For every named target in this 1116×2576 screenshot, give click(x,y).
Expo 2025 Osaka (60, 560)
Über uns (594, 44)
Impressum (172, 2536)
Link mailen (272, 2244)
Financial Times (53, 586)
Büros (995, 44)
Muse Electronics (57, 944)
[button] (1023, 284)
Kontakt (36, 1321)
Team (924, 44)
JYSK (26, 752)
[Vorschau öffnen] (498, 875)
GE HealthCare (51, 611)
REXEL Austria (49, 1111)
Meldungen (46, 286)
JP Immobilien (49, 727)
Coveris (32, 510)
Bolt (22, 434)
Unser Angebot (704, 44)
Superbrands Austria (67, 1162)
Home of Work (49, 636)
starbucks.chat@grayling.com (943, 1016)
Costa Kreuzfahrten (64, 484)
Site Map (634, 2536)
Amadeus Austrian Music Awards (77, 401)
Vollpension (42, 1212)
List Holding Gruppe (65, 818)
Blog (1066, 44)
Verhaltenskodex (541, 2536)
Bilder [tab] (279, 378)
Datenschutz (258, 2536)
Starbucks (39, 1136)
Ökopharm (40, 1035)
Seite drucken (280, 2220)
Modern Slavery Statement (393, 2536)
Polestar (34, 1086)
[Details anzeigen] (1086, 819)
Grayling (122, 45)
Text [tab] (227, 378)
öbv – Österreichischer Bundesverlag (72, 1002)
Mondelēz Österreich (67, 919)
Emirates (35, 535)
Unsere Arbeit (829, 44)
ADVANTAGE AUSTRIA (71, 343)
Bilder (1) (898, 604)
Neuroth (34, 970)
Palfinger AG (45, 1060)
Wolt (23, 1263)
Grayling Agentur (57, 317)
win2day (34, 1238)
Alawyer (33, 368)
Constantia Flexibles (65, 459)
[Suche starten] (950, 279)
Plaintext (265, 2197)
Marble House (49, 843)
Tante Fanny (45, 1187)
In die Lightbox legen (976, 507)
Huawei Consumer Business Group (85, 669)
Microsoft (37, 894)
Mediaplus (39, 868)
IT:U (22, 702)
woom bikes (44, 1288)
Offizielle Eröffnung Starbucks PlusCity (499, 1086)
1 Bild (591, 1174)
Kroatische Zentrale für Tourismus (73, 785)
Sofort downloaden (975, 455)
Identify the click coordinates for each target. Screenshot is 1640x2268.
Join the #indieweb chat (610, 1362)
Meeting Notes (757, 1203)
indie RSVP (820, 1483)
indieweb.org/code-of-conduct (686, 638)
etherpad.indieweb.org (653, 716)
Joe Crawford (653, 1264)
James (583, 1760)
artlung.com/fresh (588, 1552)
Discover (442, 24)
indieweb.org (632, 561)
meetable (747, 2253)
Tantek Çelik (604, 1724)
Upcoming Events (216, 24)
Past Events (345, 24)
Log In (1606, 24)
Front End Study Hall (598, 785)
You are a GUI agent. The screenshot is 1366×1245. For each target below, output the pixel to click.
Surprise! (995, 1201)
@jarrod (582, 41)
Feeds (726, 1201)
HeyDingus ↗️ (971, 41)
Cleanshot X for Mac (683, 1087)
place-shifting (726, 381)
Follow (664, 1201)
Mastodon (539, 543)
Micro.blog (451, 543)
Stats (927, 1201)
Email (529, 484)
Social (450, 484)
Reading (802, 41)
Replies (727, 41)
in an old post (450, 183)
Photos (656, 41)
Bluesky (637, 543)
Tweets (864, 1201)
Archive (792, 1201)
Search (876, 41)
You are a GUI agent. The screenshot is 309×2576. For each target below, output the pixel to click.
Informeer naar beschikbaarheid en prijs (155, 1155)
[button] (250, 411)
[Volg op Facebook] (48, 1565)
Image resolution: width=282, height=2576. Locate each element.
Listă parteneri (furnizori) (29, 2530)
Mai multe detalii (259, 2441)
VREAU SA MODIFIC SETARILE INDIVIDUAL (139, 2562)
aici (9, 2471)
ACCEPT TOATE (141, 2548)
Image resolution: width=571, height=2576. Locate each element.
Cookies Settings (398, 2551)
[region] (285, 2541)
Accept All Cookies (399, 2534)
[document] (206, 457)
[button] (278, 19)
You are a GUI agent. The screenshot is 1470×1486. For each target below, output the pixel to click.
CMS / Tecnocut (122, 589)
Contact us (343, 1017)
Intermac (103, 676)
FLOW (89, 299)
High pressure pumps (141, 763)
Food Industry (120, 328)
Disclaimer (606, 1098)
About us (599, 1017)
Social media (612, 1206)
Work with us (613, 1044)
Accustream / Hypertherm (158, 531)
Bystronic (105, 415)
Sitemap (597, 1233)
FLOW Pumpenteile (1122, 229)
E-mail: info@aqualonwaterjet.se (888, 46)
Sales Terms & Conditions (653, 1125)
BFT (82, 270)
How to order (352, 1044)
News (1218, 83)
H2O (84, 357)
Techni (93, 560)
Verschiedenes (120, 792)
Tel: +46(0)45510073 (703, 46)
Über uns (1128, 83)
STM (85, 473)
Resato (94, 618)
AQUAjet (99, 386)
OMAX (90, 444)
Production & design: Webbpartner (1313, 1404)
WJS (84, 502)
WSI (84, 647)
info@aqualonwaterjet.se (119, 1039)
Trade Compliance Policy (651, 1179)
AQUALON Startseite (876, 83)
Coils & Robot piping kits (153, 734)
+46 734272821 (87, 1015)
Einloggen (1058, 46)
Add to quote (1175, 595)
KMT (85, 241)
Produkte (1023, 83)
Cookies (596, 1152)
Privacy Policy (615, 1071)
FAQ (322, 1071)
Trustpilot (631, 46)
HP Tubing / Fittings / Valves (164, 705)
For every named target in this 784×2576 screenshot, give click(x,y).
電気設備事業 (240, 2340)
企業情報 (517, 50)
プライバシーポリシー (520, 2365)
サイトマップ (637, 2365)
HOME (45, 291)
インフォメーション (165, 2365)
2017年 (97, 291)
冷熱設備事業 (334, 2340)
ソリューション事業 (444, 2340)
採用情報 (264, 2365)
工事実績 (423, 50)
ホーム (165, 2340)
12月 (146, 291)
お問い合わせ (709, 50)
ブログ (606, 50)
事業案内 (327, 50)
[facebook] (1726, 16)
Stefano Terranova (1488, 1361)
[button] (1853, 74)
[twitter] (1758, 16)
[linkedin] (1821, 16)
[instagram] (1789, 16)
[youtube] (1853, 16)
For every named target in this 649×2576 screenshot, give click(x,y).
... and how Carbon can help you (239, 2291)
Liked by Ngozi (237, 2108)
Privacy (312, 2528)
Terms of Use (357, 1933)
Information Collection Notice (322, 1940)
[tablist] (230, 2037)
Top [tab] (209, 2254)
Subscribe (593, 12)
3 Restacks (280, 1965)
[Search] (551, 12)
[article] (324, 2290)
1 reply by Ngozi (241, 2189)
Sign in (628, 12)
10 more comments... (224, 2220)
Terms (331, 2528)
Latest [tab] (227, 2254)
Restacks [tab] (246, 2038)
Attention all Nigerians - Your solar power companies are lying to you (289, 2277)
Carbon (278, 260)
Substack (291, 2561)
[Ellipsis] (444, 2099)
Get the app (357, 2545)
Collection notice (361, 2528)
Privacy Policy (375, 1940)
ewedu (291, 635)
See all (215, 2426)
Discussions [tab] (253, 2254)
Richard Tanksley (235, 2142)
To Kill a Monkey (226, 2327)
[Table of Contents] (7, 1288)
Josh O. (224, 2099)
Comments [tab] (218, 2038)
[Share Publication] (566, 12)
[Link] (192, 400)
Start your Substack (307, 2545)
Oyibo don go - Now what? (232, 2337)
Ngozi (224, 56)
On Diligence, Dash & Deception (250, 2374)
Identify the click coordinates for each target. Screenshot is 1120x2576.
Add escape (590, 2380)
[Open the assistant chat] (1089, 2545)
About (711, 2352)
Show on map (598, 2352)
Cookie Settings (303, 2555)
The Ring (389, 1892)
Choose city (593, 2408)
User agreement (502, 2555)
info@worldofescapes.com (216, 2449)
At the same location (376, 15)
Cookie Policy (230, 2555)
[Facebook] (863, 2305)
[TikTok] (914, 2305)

=-=-=-=-=

Required work
Exactly the lines above from the one with "ソリューション事業 (444, 2340)" to the one with "you (239, 2291)", both included, are to be quoted; leave the rest out.

Result below
ソリューション事業 (444, 2340)
採用情報 (264, 2365)
工事実績 (423, 50)
ホーム (165, 2340)
12月 (146, 291)
お問い合わせ (709, 50)
ブログ (606, 50)
事業案内 (327, 50)
[facebook] (1726, 16)
Stefano Terranova (1488, 1361)
[button] (1853, 74)
[twitter] (1758, 16)
[linkedin] (1821, 16)
[instagram] (1789, 16)
[youtube] (1853, 16)
For every named target in this 649×2576 screenshot, give click(x,y).
... and how Carbon can help you (239, 2291)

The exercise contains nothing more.